The National Centre for Truth and Reconciliation (NCTR) and the Indigenous Chamber of Commerce (ICC) will lead the project, with support from The Winnipeg Foundation. The partnership will re-activate the Helen Betty Osborne Memorial Awards for Indigenous students.
“Our government is proud to be part of scholarships for Indigenous students that honour the memory of Helen Betty Osborne. Relaunching these scholarships is an incredible opportunity for Indigenous post-secondary students in Manitoba and has only been possible with the support of NRTC and ICC,” Advanced Education, Skills and Immigration Minister Wayne Ewasko said.
Representatives from NCTR and the ICC will lead the scholarship awards selection committee. The Winnipeg Foundation manages hundreds of scholarship funds – each with unique criteria.
“We are honoured to be part of this opportunity to support Indigenous students and to honour Helen Betty Osborne, whose life was cut tragically short,” said Stephanie Scott, Executive Director of the NCTR. “Residential school survivors have always stressed the importance of the future generations and ensuring that youth have what they need, spiritually and mentally, to succeed. We depend on our youth to be our future leaders and these scholarships are important opportunities to build that leadership.”
“The Indigenous Chamber of Commerce understands the importance of investing in, and supporting, First Nations, Metis and Inuit youth education,” said Jamie Dumont, Chair of the Indigenous Chamber of Commerce. “It is through education that we build our future leaders, and we are honoured to be part of the relaunch of the Helen Betty Osborne memorial awards.”
The process will be launched later this year, when the application portal opens on Nov. 13, 2021, which marks the 50th anniversary of Helen Betty Osborne’s tragic death. Thirty, $2,500 awards will be allocated from the Helen Betty Osborne Memorial Fund to Indigenous students. Details of award requirements and how to apply will be available on the website.
“The Foundation is pleased to support the NCTR and ICC to relaunch this awards program. Support for Indigenous students through scholarships is another important step on our journey of reconciliation,” said Sky Bridges, CEO of The Winnipeg Foundation.

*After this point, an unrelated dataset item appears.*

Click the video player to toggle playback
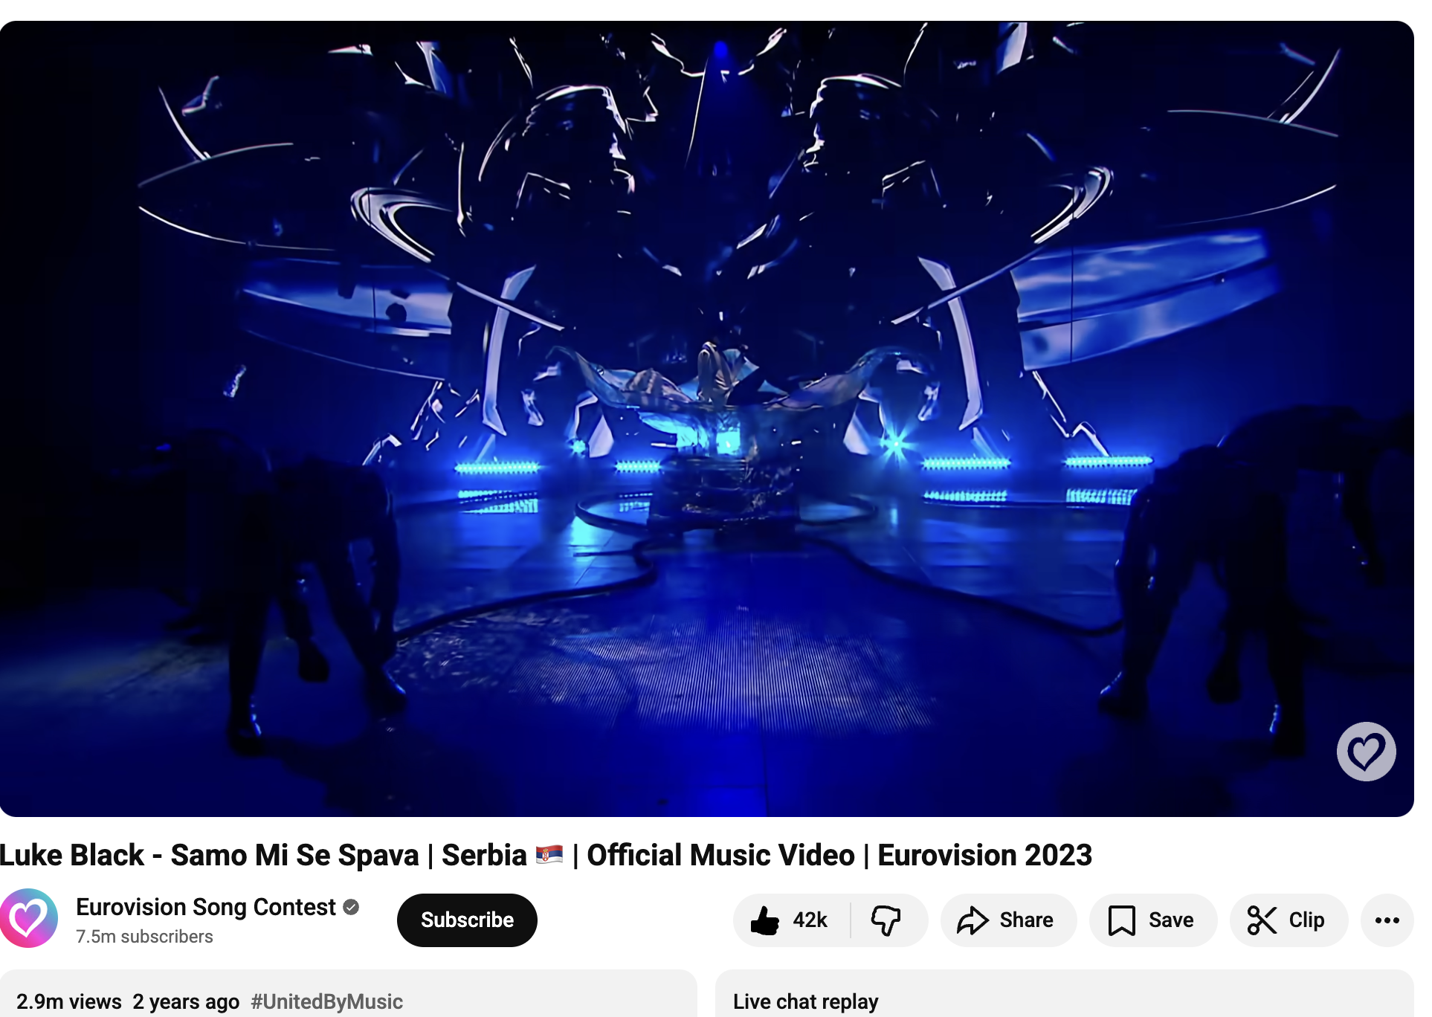[x=706, y=419]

Helen Betty Osborne was a high school student attending Manitoba Brethren Collegiate Institute (MBCI) and was on the home placement program administered by Indigenous & Northern Affairs Canada (INAC) when she was brutally murdered in northern Manitoba in 1971. It took 16 years for anyone to be charged with her murder. The scholarship fund was established to honour her memory and provide financial support to Indigenous students.